Amidst concerns over the Centre’s high fiscal deficit, the Finance Ministry on Wednesday said that it expects “higher resource mobilisation” with improvement in macro-economic parameters and streamlining of the Goods and Services Tax (GST) regime.
“Measures initiated by government for expenditure management and fiscal prudence are also underway and incremental benefits may accrue in later part of the financial year,” it said in the Statement on quarterly review of the trends in receipts and expenditure in relation to the Budget at the end of the first quarter of the financial year.
Noting that the fiscal deficit as a percentage of the Budget Estimate was higher at the end of the first quarter of 2017-18, the Finance Ministry further said that this may be seen mainly in the context of the faster pace of expenditure.
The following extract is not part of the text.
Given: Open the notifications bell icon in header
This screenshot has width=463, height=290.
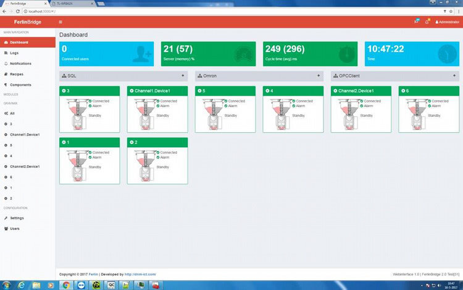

The Centre’s fiscal deficit touched ₹4,41,685 crore or 80.8 per cent of the full year target between April and June 30 this fiscal as against ₹3,26,323 8 or 61.1 per cent of the BE a year ago.
But, with tax revenue lagging behind expenditure pattern, the fiscal deficit has risen further to ₹5,25,321 crore or 96.1 per cent of the BE by the end of October, as receipts lagged behind expenditure. It was marginally lower at 79.3 per cent of the Budget Estimate a year ago.
However, the Ministry said that the government’s fiscal policy and the Budget 2017-18 were guided by the twin macro-economic need of reviving growth momentum while being committed to fiscal consolidation.
“The government’s firm commitment for growth revival by increasing public investment and reviving public demand is visible in the substantial increase in expenditure over the corresponding period a year ago,” it noted.
The increased pace of expenditure may also be seen in the context of the advancement of Budget cycle, it further said.
Remaining optimistic about the revenue collections, it said that despite the subdued GDP growth of 5.7 per cent in the first quarter, gross tax collections grew by 15.2 per cent in the period, which was higher than the budgeted growth rate of about 11 per cent.